And then, another example of this is that, when I went to the regional Rhodes interviews, they were in Baltimore, my hometown. They were at Johns Hopkins University, where my father was vice-president. The chair of the committee had to be a non-Rhodes Scholar, so, it was Milton Eisenhower, the president of the university. So, he knew who my dad was and all that stuff, and I had an obscene advantage. I remember – I don’t know if they still do this – they used to have a little mixer/cocktail party beforehand, and I remember meeting some of the other candidates, a really interesting guy from West Virginia, who had none of the privileges that I had, and I could see that he felt like a real fish out of water even being there, and they treated him that way.

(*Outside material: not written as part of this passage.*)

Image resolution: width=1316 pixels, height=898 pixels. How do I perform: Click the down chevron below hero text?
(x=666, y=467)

You know, I could see it, even as the process was going on.
But I knew this world pretty well. In fact, I remember coming out-, you know, you’re all sitting in some anteroom, nervously, and a young guy from West Point came out, looking rather shaken, and we said, ‘How did it go, George?’ He said, ‘Well, it was okay, but they asked me what I would do if I didn’t get a Rhodes, and I didn’t have a very good answer.’ And again, given this sort of training among the elites, I realized, ‘Oh, okay, I need to have a clever answer for that.’ You know, an honest answer, but something convincing. Sure enough, they asked me that, and I said, ‘There are lots of ‘roads’ ahead of me, and this would be a good one.’ In other words, that, sort of, elitist approach, like, ‘I don’t need you guys very much.’ Again, it’s back to the ‘Bear’ Bryant football analogy: ‘I’m not desperate to play for your team. I could go play for another team.’ So, by that time, here I am, a college senior, and I’m semi-conscious of all the privileges and advantages that I’ve had.

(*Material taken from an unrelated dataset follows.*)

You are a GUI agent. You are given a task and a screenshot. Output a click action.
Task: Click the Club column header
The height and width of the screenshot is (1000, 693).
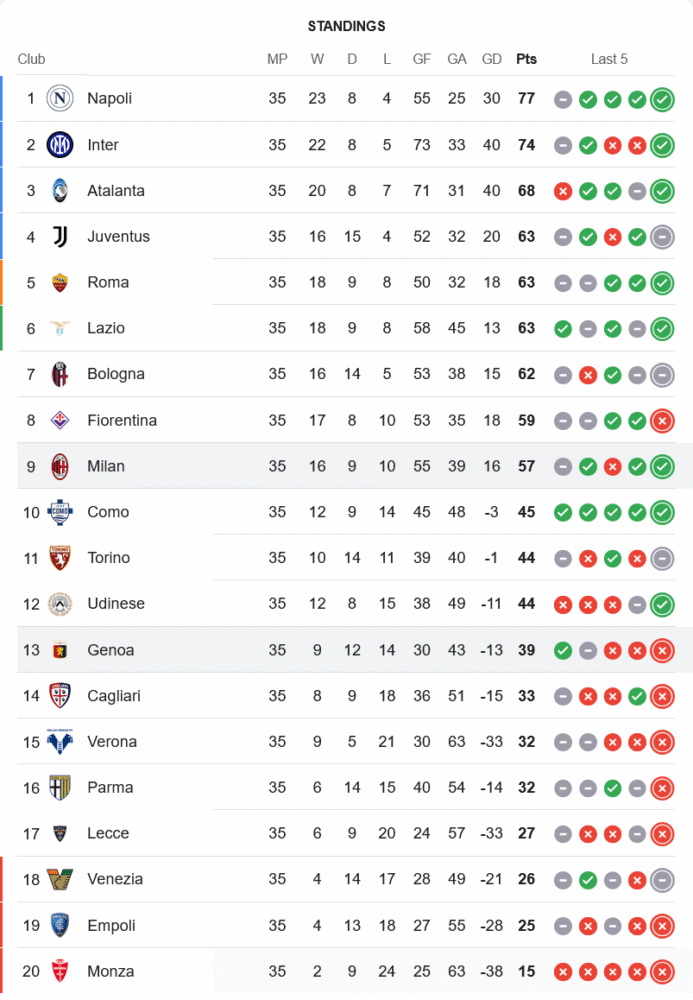pyautogui.click(x=31, y=59)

The other thing about a Rhodes is that, you know, you’re supposed to be distinctive. They don’t want some cookie-cutter person who is just going to follow orders. One of the questions they asked me was, ‘What do you think about Kennedy’s initiative to send a man to the moon. Should we really put so much money into it?’ And I said, ‘Well, actually, no. I don’t think we should do it. I think all that money should go into education, and if we had a push to improve American education as big as the push to get to the moon, that would change society.’ And, you know, not only was that a good, iconoclastic comment, but Milton Eisenhower leaned across the table and said, ‘By God, I would too,’ which was a signal to all these other old men that he thought Wood was pretty clever. So, little moments like that still stand out in my mind. I was becoming more and more aware of how stacked the system was and how privileged I had been from the get-go.
JBG: Do you recall, Peter, the moment of learning that you’d been selected?

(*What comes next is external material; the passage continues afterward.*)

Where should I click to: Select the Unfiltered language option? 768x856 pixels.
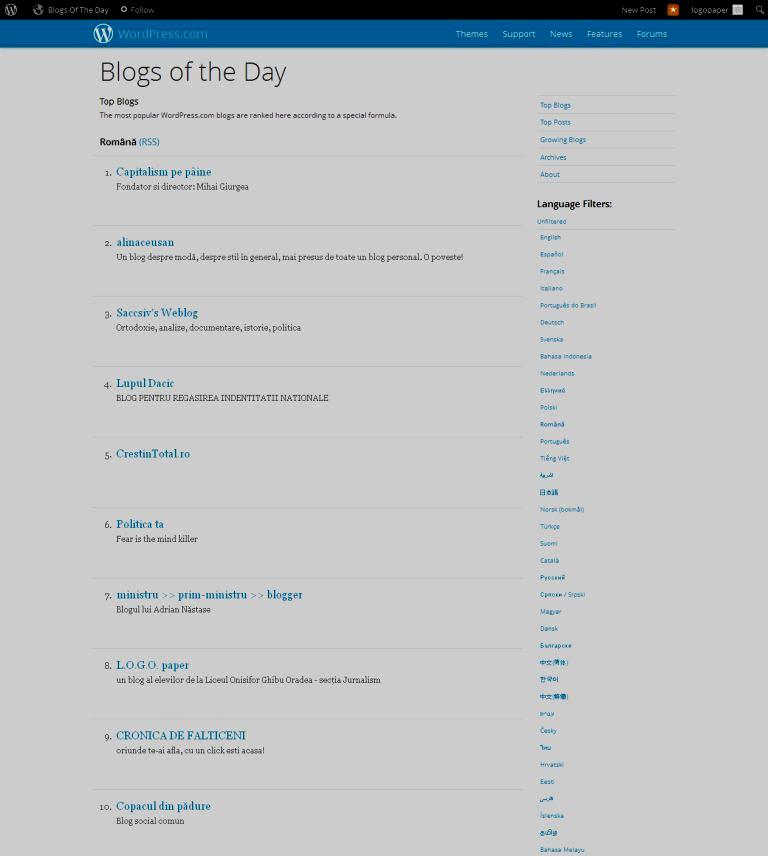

PHW: Well, I guess, yes, they just call you into the room and say, ‘You’re all nice guys, but these are the two,’ and the other fellow, Tom Gerrity (Maryland & Merton 1964) didn’t live there, so I feel as though he may have stayed at our house or something. Anyway, again, what I remember most from that, obviously, I felt lucky. But I felt discouraged for the other folks whom I had gotten to know by that time and who were cleverer than I was. And one of the old Rhodes leaned across the table and said, ‘Gentlemen, here’s what you need to know about Oxford. You need to do rowing,’ and I thought, ‘Oh, God, this really is a boys’ club. There’s no way that that’s my highest priority, that I’m going to learn to row.’ Now, I’m sure he had a great experience rowing, and I ended up having a great experience playing on the lacrosse team, but the Good-Old-Boy aspect was very clear to me.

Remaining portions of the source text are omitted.